Im Verlauf der Geraden kamen immer mehr Angriffe. Sei es von Waltraut Spanners Arrow Eagle, von Caballo De Mar, von Double Major oder Al Riffa: Zeitweise kämpften sechs Pferde um den Sieg. Letztlich kamen fünf Pferde innerhalb von vielleicht einer Dreiviertellänge über die Linie. Das beste Ende hatte Caballo De Mar für sich. Der Dortmunder St. Leger-Sieger aus dem Stall von George Scott gewann nach dem Prix du Cadran, den er im Oktober ebenfalls in Longchamp für sich entscheiden konnte, sein zweites Gruppe I-Rennen.
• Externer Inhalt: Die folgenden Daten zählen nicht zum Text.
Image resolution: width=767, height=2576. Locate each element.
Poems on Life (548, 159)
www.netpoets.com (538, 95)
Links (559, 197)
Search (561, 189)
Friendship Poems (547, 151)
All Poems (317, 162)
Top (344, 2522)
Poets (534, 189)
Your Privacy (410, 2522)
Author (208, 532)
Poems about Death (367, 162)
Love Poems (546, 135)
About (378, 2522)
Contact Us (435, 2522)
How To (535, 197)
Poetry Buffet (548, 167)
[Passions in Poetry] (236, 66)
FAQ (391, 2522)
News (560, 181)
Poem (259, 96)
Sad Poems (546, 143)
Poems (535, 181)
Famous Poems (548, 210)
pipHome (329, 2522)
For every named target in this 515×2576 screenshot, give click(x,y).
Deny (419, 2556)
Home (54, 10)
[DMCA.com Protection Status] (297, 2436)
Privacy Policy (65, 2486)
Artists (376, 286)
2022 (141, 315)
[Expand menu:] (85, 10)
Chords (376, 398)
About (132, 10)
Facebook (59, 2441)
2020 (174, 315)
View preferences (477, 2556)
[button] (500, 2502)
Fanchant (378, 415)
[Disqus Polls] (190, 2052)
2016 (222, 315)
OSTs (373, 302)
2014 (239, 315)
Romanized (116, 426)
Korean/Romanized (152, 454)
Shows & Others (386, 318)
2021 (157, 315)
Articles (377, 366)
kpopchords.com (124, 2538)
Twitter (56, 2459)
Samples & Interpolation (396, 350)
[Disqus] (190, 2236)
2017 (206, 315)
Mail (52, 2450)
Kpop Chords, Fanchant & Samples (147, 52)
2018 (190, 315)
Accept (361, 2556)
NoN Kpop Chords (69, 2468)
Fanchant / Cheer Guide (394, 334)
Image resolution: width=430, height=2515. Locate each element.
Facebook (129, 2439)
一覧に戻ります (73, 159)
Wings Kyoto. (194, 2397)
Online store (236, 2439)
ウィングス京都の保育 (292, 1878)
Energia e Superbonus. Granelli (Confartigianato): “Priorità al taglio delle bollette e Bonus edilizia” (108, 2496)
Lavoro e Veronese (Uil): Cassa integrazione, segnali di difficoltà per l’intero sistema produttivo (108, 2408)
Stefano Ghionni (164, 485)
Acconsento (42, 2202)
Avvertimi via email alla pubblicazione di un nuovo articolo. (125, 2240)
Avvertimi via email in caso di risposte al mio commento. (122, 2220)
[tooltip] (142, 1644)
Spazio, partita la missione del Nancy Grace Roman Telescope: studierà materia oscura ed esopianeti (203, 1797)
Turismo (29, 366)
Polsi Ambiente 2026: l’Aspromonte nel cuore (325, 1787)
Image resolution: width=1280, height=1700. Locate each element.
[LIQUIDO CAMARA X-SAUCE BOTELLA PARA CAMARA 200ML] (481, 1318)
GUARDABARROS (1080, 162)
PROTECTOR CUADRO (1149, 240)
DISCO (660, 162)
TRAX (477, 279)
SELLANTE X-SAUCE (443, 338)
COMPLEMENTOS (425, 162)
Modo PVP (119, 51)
In den Farben von Victorious Forever saß Oisin Murphy im Sattel, der den 19,0:1-Außenseiter zum Sieg steuerte. Rang zwei ging an den lange die Pace machenden Santorini Star. Dritter wurde Al Riffa und damit ein weiterer „Deutschland Gruppe-Sieger“, der 2024 schließlich auch den Großen Preis von Berlin in Hoppegarten gewonnen hatte. Für Joseph O’Brien und Jockey Dylan Browne McMonagle lief er stark. Ein Rennen, das seinesgleichen suchen wird, das ist schon jetzt klar. Auch der viertplatzierte Favorit Asmarani und Fairy Glen waren dichtauf. Spät passen musste Double Major, während auch Arrow Eagle lange mitmischte. Der Ex-Deutsche Rashford hatte keine besseren Momente und wurde hinter Arrow Eagle Achter. Aber auch er war nicht weit zurück.